*TEXT TO READ*
■ ■ ■ ■
A ‘Disposable Workforce’ in New Orleans After Katrina
By James
Parks
Robert ‘Tiger’
Hammond is not an emotional man. But when he talks about how little has been
done to rebuild his hometown of New Orleans two years after Hurricane Katrina,
he is moved to tears.
Hammond, president of the Greater New
Orleans AFL-CIO, told a convention of union workers in the Big Easy, last month:
“Parts of this town look like a nuclear bomb hit two days ago, not like it
was two years ago.”
Hammond says the
bottom line is that reactionary ideologues from the Bush administration, and
some business and civic leaders in New Orleans, took the damage and dislocation
caused by the hurricane as an opportunity to conduct a mass experiment in
privatization and union busting.
Tracie Washington, of the Louisiana
Justice Institute, a civil rights law group, says that after Katrina,
“there was an absolute assault on civil rights and social justice
guarantees that we thought we had. There was a blatant assault on workers’
rights.”
In quick succession, she
says, the working people-mainly African Americans:-who were making a decent
living were the first to go: All 4,900 teachers and thousands of bus drivers
were laid off. That was followed by a decision not to rebuild much of the public
housing destroyed by the storm and the slow reopening of the schools and the
decimation of the public transportation
system.
Joe Prieur, a transit union
president said more than 500 members of his union lost their jobs right after
Katrina. And management has refused to upgrade or increase the number of workers
or to buy any new buses to replace the ones destroyed by the
flood.
Brenda Mitchell, of the New
Orleans teachers union, told the ILCA convention that even though many of the
public schools were shut down, teachers have begun
rebuilding.
■ ■ ■ ■
*SUPPLIED MATERIAL*
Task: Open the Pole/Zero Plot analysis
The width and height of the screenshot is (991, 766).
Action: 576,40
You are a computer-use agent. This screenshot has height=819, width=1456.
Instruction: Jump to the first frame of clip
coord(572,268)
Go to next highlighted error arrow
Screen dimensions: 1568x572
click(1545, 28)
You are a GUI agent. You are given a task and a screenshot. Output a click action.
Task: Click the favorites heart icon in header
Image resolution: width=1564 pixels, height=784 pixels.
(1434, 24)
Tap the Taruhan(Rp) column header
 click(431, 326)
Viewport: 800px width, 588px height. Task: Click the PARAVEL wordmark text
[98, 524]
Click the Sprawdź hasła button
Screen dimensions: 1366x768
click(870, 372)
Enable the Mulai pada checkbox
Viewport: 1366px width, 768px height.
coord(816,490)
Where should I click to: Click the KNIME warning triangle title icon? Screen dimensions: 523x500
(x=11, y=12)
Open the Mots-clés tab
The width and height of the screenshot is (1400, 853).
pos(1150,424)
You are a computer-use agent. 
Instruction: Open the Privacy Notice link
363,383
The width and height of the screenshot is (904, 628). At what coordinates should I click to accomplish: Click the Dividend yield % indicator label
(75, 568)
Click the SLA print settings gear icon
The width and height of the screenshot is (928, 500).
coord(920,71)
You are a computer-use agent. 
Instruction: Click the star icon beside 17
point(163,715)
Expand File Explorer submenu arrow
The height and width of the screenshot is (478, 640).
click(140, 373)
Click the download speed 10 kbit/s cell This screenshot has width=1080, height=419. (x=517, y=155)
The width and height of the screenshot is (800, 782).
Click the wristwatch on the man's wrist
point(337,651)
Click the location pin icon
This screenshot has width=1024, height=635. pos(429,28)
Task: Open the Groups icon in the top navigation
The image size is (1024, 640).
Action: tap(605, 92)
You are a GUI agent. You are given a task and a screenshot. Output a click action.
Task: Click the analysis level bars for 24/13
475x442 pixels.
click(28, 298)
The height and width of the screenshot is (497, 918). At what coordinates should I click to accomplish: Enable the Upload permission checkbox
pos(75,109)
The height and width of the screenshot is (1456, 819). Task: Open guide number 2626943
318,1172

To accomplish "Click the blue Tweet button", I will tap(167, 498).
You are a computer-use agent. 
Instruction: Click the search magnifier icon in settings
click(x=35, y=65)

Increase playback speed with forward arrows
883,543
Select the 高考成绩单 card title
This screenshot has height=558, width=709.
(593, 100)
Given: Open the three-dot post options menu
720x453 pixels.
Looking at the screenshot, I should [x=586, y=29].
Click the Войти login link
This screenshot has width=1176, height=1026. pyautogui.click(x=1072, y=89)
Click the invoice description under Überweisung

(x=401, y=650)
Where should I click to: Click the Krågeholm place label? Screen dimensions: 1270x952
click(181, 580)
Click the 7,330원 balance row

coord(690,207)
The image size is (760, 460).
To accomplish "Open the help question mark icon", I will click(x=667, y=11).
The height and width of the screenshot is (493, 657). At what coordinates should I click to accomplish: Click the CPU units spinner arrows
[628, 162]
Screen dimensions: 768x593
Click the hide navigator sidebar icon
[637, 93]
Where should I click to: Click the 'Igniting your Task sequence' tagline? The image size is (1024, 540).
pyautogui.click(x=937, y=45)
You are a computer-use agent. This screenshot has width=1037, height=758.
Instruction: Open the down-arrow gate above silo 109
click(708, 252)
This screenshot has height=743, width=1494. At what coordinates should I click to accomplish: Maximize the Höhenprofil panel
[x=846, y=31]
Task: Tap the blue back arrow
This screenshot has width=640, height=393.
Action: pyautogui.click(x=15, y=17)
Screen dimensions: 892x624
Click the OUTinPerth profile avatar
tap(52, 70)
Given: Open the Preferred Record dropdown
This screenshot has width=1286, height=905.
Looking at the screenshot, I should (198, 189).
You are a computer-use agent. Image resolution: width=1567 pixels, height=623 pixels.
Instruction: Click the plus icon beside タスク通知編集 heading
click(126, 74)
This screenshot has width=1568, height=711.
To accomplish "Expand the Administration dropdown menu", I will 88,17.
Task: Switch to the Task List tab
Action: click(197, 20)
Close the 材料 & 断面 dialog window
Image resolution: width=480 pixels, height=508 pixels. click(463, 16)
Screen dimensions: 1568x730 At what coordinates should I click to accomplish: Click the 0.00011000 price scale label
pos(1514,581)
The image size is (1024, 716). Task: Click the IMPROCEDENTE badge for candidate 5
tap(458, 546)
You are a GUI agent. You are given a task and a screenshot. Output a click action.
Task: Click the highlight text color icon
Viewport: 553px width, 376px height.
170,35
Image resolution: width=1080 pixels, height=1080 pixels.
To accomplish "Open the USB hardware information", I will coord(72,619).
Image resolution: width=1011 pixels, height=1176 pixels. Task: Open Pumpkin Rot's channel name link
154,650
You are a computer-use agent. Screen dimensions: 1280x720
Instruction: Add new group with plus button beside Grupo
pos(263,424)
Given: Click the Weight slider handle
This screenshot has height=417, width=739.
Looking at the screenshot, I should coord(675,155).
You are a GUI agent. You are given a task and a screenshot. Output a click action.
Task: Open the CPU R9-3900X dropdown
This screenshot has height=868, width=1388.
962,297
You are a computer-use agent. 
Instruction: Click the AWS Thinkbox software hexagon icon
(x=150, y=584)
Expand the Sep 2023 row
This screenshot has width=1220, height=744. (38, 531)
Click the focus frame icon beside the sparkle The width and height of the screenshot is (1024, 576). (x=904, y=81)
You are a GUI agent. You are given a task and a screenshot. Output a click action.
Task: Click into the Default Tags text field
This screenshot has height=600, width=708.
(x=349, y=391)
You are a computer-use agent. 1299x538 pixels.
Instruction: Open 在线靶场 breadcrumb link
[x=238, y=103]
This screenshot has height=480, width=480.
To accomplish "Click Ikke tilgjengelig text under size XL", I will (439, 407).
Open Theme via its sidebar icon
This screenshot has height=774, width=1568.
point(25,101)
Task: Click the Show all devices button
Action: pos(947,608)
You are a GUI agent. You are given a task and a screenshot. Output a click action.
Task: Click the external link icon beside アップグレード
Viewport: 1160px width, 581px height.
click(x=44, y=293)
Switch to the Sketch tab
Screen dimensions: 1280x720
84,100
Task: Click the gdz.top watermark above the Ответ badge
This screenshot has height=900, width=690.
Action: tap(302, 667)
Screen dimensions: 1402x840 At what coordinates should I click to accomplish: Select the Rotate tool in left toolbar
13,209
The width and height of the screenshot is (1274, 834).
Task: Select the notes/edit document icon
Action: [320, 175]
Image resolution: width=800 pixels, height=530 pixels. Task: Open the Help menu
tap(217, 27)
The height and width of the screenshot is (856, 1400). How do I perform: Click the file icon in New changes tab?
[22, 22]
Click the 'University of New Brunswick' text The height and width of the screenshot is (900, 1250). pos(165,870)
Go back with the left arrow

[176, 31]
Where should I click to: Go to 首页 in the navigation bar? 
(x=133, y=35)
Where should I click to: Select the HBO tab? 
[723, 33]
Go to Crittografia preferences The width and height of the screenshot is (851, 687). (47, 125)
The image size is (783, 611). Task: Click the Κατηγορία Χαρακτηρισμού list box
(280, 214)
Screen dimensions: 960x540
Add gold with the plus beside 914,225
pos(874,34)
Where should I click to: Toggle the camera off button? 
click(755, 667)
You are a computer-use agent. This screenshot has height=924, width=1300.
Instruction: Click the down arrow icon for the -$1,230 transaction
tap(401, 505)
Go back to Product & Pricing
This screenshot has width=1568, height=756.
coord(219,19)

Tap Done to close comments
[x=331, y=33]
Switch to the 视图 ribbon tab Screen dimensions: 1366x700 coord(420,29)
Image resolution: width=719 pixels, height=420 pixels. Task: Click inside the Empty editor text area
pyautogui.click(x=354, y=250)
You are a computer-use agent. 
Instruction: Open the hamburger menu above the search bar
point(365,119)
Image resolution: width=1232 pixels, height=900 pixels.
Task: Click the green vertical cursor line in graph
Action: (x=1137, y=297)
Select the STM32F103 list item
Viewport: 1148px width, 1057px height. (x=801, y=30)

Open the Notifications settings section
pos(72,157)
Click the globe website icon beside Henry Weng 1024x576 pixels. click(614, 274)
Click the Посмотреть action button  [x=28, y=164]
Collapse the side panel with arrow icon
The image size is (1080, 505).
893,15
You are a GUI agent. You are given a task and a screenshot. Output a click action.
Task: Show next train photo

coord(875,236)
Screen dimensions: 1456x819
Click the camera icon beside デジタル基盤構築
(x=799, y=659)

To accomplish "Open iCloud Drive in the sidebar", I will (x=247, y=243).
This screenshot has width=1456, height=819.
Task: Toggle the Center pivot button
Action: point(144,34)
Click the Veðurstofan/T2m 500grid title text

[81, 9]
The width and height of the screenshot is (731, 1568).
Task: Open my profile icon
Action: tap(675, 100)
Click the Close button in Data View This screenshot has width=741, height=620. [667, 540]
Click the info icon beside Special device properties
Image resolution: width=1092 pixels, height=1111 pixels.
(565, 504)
■ ■ ■ ■
*DIRECTIVES*
1 > Copy the passage from the article on New Orleans after Katrina, starting with "Hammond, president of" and going on through "and union busting.".
2 > Proceed with the article on New Orleans after Katrina, picking up right after its last sentence.

*TASK-BY-TASK ANSWERS*
1 >
Hammond, president of the Greater New
Orleans AFL-CIO, told a convention of union workers in the Big Easy, last month:
“Parts of this town look like a nuclear bomb hit two days ago, not like it
was two years ago.”
Hammond says the
bottom line is that reactionary ideologues from the Bush administration, and
some business and civic leaders in New Orleans, took the damage and dislocation
caused by the hurricane as an opportunity to conduct a mass experiment in
privatization and union busting.

2 >
Washington says the
systematic elimination of jobs and the support system of public housing, schools
and transportation services is something that could happen anywhere. Despite the
glitz of Bourbon Street and Harrah’s Casino in downtown, she says, the
people of New Orleans are
suffering.
“We residents of New
Orleans are the canaries in the coal mine. And the canaries are dropping off.
Don’t think closing schools and cutting transportation is something that
can’t happen somewhere else. The same people who built our jacked-up
levees are the same ones who built your bridges and
roads.”
The assault on workers
can best be seen in the way immigrant workers and local workers are being
manipulated in a race to the bottom, said Saket Soni, of the New Orleans Worker
Center for Racial Justice.
Hundreds of
thousands of immigrant workers were brought to New Orleans to work at the same
time that hundreds of thousands of African American workers were being displaced
and fired.
Soni says the immigrant
workers are being exploited by employers. For example, he says contractors hire
immigrant construction day workers and require that they work long hours. But on
pay day, they call the immigration service to deport the
workers.
Soni said: “They have
created a completely disposable workforce. They have locked one group out and
locked another group in. The reality of New Orleans is that the storm gave the
opportunity to a lot of people to push through a social experiment they
wouldn’t dare try anywhere else in such a short time. You find the
cheapest, most exploitable workers, pay them little or nothing, and if they
complain, fire them or deport them.”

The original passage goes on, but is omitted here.